EXERCISE INSTRUCTIONS –
Please rewrite these lines, putting "Window" wherever "Viewport" appears and leaving everything else as it is.

== DATA EXTRACT

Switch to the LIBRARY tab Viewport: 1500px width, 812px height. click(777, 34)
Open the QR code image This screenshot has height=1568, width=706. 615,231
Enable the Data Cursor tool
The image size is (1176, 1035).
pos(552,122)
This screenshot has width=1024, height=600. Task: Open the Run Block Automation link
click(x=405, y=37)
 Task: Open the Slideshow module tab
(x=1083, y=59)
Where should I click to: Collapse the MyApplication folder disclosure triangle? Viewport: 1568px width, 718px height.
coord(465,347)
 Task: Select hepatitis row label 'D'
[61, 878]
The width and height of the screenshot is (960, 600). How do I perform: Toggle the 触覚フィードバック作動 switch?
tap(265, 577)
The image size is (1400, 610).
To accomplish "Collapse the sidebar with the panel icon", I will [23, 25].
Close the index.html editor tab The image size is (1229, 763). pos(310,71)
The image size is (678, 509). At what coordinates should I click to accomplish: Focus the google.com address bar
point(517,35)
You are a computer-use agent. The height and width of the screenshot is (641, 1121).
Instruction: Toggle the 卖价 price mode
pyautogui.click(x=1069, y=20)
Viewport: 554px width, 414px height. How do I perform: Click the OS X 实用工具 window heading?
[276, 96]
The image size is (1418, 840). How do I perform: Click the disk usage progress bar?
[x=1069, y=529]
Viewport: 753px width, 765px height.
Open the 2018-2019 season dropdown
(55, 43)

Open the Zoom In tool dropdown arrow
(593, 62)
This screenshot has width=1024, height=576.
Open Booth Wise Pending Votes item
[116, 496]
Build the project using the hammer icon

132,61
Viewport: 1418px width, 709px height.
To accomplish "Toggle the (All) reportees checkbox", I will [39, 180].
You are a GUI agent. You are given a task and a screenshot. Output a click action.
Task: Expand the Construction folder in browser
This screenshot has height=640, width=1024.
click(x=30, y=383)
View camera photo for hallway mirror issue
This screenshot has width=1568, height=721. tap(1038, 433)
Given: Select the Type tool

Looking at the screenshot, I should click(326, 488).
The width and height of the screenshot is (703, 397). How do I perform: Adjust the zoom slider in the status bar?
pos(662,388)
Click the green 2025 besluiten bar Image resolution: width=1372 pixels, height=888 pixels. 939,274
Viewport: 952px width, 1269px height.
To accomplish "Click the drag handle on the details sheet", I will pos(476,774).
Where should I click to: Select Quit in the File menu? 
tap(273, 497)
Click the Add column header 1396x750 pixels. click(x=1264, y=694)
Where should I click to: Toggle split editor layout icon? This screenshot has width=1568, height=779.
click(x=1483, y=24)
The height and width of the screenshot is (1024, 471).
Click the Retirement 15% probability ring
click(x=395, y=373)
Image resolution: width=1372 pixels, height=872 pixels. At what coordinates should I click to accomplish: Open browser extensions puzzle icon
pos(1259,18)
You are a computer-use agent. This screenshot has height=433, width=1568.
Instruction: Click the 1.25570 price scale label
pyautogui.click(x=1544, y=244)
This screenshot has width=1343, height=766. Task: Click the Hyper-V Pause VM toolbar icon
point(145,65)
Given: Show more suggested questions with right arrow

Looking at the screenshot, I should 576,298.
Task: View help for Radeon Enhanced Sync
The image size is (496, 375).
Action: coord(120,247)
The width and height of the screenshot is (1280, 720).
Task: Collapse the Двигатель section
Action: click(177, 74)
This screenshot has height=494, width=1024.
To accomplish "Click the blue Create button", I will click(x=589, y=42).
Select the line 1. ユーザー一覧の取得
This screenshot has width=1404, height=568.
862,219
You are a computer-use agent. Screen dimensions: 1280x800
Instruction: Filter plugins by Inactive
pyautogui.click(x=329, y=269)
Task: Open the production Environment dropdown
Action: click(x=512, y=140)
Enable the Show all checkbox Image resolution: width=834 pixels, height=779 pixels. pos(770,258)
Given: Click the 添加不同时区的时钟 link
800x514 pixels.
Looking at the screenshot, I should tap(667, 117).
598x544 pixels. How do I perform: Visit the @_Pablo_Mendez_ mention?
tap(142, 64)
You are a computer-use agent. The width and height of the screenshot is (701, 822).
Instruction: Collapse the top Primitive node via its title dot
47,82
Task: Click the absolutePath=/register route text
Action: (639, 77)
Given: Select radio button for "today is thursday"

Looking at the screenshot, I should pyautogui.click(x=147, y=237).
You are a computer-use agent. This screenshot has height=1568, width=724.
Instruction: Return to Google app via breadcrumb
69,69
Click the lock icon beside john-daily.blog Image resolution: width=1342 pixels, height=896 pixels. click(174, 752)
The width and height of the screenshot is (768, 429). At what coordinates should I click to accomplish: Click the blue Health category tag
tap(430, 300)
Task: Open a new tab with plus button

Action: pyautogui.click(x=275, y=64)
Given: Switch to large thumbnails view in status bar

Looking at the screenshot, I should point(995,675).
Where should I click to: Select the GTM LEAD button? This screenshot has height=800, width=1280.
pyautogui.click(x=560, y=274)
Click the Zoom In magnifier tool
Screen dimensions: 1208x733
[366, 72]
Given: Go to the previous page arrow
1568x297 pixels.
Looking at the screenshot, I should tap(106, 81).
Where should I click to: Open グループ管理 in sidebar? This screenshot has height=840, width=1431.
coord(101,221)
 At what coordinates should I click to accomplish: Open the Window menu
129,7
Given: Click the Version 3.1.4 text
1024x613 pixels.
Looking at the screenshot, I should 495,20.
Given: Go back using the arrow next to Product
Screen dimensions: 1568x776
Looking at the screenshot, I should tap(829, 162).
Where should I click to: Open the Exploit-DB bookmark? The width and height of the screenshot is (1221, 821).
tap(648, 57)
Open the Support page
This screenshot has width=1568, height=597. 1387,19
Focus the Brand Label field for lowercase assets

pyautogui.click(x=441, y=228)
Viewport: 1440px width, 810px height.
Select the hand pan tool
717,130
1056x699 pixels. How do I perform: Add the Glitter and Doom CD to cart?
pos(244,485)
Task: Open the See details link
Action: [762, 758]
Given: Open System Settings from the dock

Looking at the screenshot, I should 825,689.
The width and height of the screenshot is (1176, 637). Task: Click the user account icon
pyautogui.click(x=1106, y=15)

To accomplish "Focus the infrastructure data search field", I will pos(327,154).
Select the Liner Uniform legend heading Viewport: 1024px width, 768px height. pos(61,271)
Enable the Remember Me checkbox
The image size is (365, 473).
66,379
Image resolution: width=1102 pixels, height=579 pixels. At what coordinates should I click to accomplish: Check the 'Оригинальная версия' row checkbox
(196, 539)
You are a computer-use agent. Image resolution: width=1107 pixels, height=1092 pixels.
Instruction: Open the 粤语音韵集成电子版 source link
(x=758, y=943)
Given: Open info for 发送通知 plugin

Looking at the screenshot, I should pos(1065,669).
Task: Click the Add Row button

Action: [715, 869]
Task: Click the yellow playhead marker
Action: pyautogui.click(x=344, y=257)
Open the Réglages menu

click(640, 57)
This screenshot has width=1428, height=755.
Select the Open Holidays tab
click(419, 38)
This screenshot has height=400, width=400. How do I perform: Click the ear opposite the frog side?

====

WRITTEN REPLY –
Switch to the LIBRARY tab Window: 1500px width, 812px height. click(777, 34)
Open the QR code image This screenshot has height=1568, width=706. 615,231
Enable the Data Cursor tool
The image size is (1176, 1035).
pos(552,122)
This screenshot has width=1024, height=600. Task: Open the Run Block Automation link
click(x=405, y=37)
 Task: Open the Slideshow module tab
(x=1083, y=59)
Where should I click to: Collapse the MyApplication folder disclosure triangle? Window: 1568px width, 718px height.
coord(465,347)
 Task: Select hepatitis row label 'D'
[61, 878]
The width and height of the screenshot is (960, 600). How do I perform: Toggle the 触覚フィードバック作動 switch?
tap(265, 577)
The image size is (1400, 610).
To accomplish "Collapse the sidebar with the panel icon", I will [23, 25].
Close the index.html editor tab The image size is (1229, 763). pos(310,71)
The image size is (678, 509). At what coordinates should I click to accomplish: Focus the google.com address bar
point(517,35)
You are a computer-use agent. The height and width of the screenshot is (641, 1121).
Instruction: Toggle the 卖价 price mode
pyautogui.click(x=1069, y=20)
Window: 554px width, 414px height. How do I perform: Click the OS X 实用工具 window heading?
[276, 96]
The image size is (1418, 840). How do I perform: Click the disk usage progress bar?
[x=1069, y=529]
Window: 753px width, 765px height.
Open the 2018-2019 season dropdown
(55, 43)

Open the Zoom In tool dropdown arrow
(593, 62)
This screenshot has width=1024, height=576.
Open Booth Wise Pending Votes item
[116, 496]
Build the project using the hammer icon

132,61
Window: 1418px width, 709px height.
To accomplish "Toggle the (All) reportees checkbox", I will [39, 180].
You are a GUI agent. You are given a task and a screenshot. Output a click action.
Task: Expand the Construction folder in browser
This screenshot has height=640, width=1024.
click(x=30, y=383)
View camera photo for hallway mirror issue
This screenshot has width=1568, height=721. tap(1038, 433)
Given: Select the Type tool

Looking at the screenshot, I should click(326, 488).
The width and height of the screenshot is (703, 397). How do I perform: Adjust the zoom slider in the status bar?
pos(662,388)
Click the green 2025 besluiten bar Image resolution: width=1372 pixels, height=888 pixels. 939,274
Window: 952px width, 1269px height.
To accomplish "Click the drag handle on the details sheet", I will pos(476,774).
Where should I click to: Select Quit in the File menu? 
tap(273, 497)
Click the Add column header 1396x750 pixels. click(x=1264, y=694)
Where should I click to: Toggle split editor layout icon? This screenshot has width=1568, height=779.
click(x=1483, y=24)
The height and width of the screenshot is (1024, 471).
Click the Retirement 15% probability ring
click(x=395, y=373)
Image resolution: width=1372 pixels, height=872 pixels. At what coordinates should I click to accomplish: Open browser extensions puzzle icon
pos(1259,18)
You are a computer-use agent. This screenshot has height=433, width=1568.
Instruction: Click the 1.25570 price scale label
pyautogui.click(x=1544, y=244)
This screenshot has width=1343, height=766. Task: Click the Hyper-V Pause VM toolbar icon
point(145,65)
Given: Show more suggested questions with right arrow

Looking at the screenshot, I should 576,298.
Task: View help for Radeon Enhanced Sync
The image size is (496, 375).
Action: coord(120,247)
The width and height of the screenshot is (1280, 720).
Task: Collapse the Двигатель section
Action: click(177, 74)
This screenshot has height=494, width=1024.
To accomplish "Click the blue Create button", I will click(x=589, y=42).
Select the line 1. ユーザー一覧の取得
This screenshot has width=1404, height=568.
862,219
You are a computer-use agent. Screen dimensions: 1280x800
Instruction: Filter plugins by Inactive
pyautogui.click(x=329, y=269)
Task: Open the production Environment dropdown
Action: click(x=512, y=140)
Enable the Show all checkbox Image resolution: width=834 pixels, height=779 pixels. pos(770,258)
Given: Click the 添加不同时区的时钟 link
800x514 pixels.
Looking at the screenshot, I should tap(667, 117).
598x544 pixels. How do I perform: Visit the @_Pablo_Mendez_ mention?
tap(142, 64)
You are a computer-use agent. The width and height of the screenshot is (701, 822).
Instruction: Collapse the top Primitive node via its title dot
47,82
Task: Click the absolutePath=/register route text
Action: (639, 77)
Given: Select radio button for "today is thursday"

Looking at the screenshot, I should pyautogui.click(x=147, y=237).
You are a computer-use agent. This screenshot has height=1568, width=724.
Instruction: Return to Google app via breadcrumb
69,69
Click the lock icon beside john-daily.blog Image resolution: width=1342 pixels, height=896 pixels. click(174, 752)
The width and height of the screenshot is (768, 429). At what coordinates should I click to accomplish: Click the blue Health category tag
tap(430, 300)
Task: Open a new tab with plus button

Action: pyautogui.click(x=275, y=64)
Given: Switch to large thumbnails view in status bar

Looking at the screenshot, I should point(995,675).
Where should I click to: Select the GTM LEAD button? This screenshot has height=800, width=1280.
pyautogui.click(x=560, y=274)
Click the Zoom In magnifier tool
Screen dimensions: 1208x733
[366, 72]
Given: Go to the previous page arrow
1568x297 pixels.
Looking at the screenshot, I should tap(106, 81).
Where should I click to: Open グループ管理 in sidebar? This screenshot has height=840, width=1431.
coord(101,221)
 At what coordinates should I click to accomplish: Open the Window menu
129,7
Given: Click the Version 3.1.4 text
1024x613 pixels.
Looking at the screenshot, I should 495,20.
Given: Go back using the arrow next to Product
Screen dimensions: 1568x776
Looking at the screenshot, I should tap(829, 162).
Where should I click to: Open the Exploit-DB bookmark? The width and height of the screenshot is (1221, 821).
tap(648, 57)
Open the Support page
This screenshot has width=1568, height=597. 1387,19
Focus the Brand Label field for lowercase assets

pyautogui.click(x=441, y=228)
Window: 1440px width, 810px height.
Select the hand pan tool
717,130
1056x699 pixels. How do I perform: Add the Glitter and Doom CD to cart?
pos(244,485)
Task: Open the See details link
Action: [762, 758]
Given: Open System Settings from the dock

Looking at the screenshot, I should 825,689.
The width and height of the screenshot is (1176, 637). Task: Click the user account icon
pyautogui.click(x=1106, y=15)

To accomplish "Focus the infrastructure data search field", I will pos(327,154).
Select the Liner Uniform legend heading Window: 1024px width, 768px height. pos(61,271)
Enable the Remember Me checkbox
The image size is (365, 473).
66,379
Image resolution: width=1102 pixels, height=579 pixels. At what coordinates should I click to accomplish: Check the 'Оригинальная версия' row checkbox
(196, 539)
You are a computer-use agent. Image resolution: width=1107 pixels, height=1092 pixels.
Instruction: Open the 粤语音韵集成电子版 source link
(x=758, y=943)
Given: Open info for 发送通知 plugin

Looking at the screenshot, I should pos(1065,669).
Task: Click the Add Row button

Action: [715, 869]
Task: Click the yellow playhead marker
Action: pyautogui.click(x=344, y=257)
Open the Réglages menu

click(640, 57)
This screenshot has width=1428, height=755.
Select the Open Holidays tab
click(419, 38)
This screenshot has height=400, width=400. How do I perform: Click the ear opposite the frog side?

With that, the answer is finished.